None of these is optional for a production system. They are either present by design, because you built them, or present by accident, because you didn't — and accidental harnesses are where most of the public post-mortems come from. The 2025 $47K agent-loop incident, in which two agents ping-ponged requests for eleven days while token-budget alerts fired but no enforcement existed to stop them, is one recent example; the MAST study of multi-agent failure modes (Cemri et al., 2025) traces 36.9% of observed failures to coordination breakdowns the harness was supposed to mediate. The pattern these share is that a harness is what decides whether a model's capability becomes a system's capability. The book's argument, elaborated across twenty-two chapters, is that a harness deserves the same engineering discipline you'd give a database schema or a service mesh — because, for this new class of system, that is what it is.

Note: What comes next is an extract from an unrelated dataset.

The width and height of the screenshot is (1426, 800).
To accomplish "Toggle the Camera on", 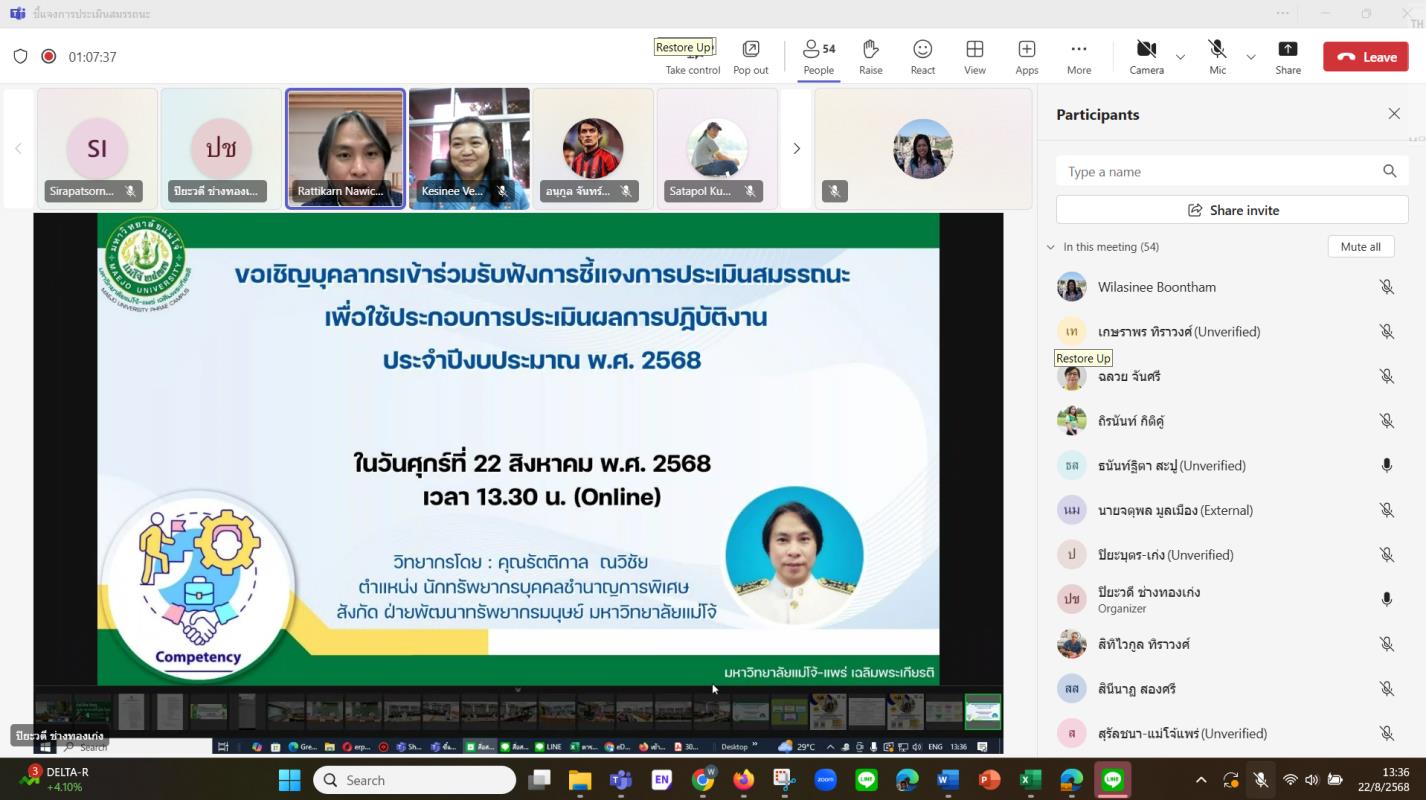I will tap(1146, 56).
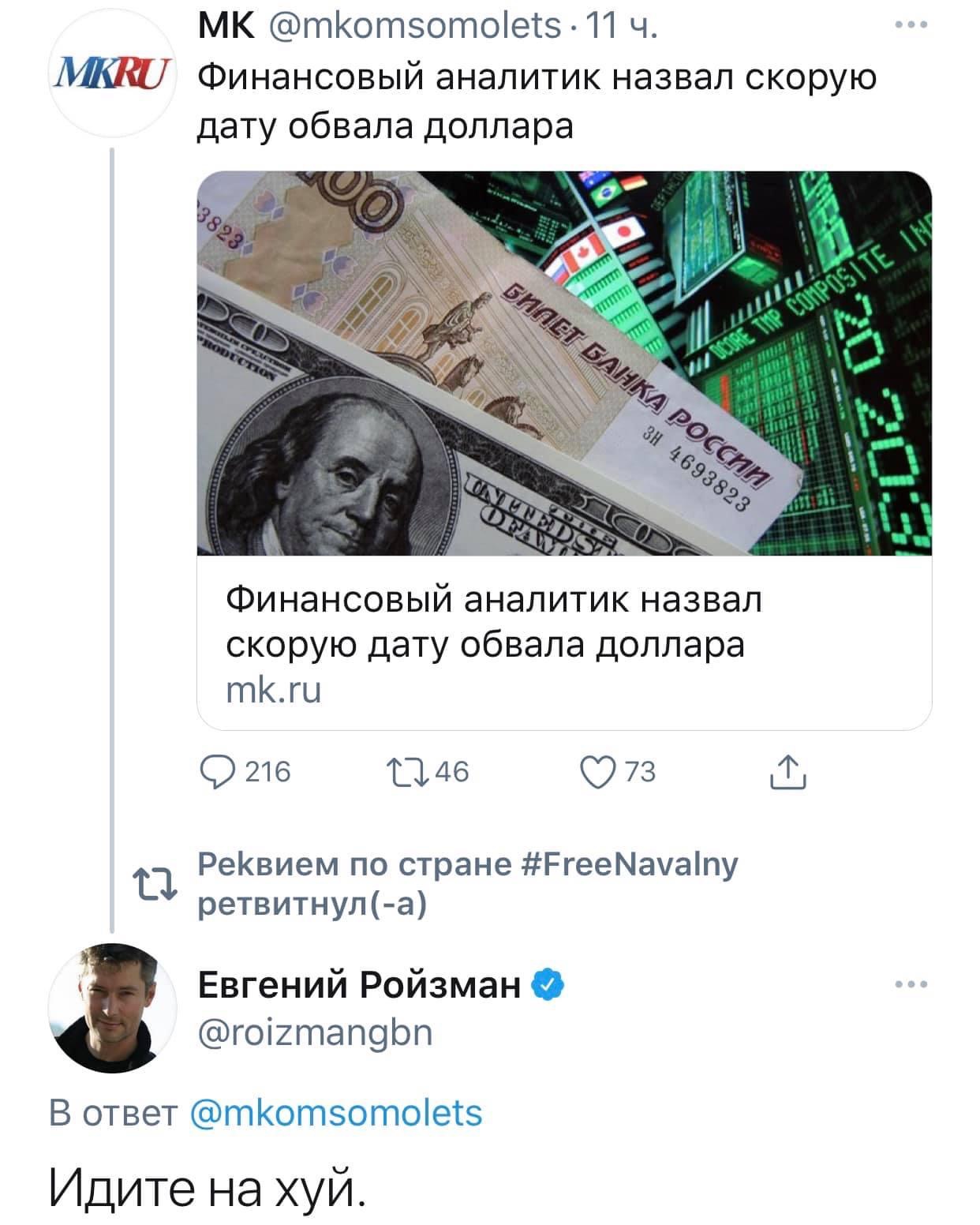View the banknotes article preview image
This screenshot has width=980, height=1225.
coord(563,363)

The category error — and it is everywhere — is the claim that an agent simply is a model, or that "building an agent" means "picking a good model." It sneaks in through framing: you ask a vendor for an agent and they sell you a model; you type a prompt into a chat interface, watch the interface use a tool, and the whole exchange gets called "agentic." Sometimes the usage is just loose. Sometimes it is load-bearing, and that is where it hurts — if your mental model says "the model does the agent things," you will not build the parts that actually need building, and your users will feel it in reliability, latency, cost, and safety, usually in that order.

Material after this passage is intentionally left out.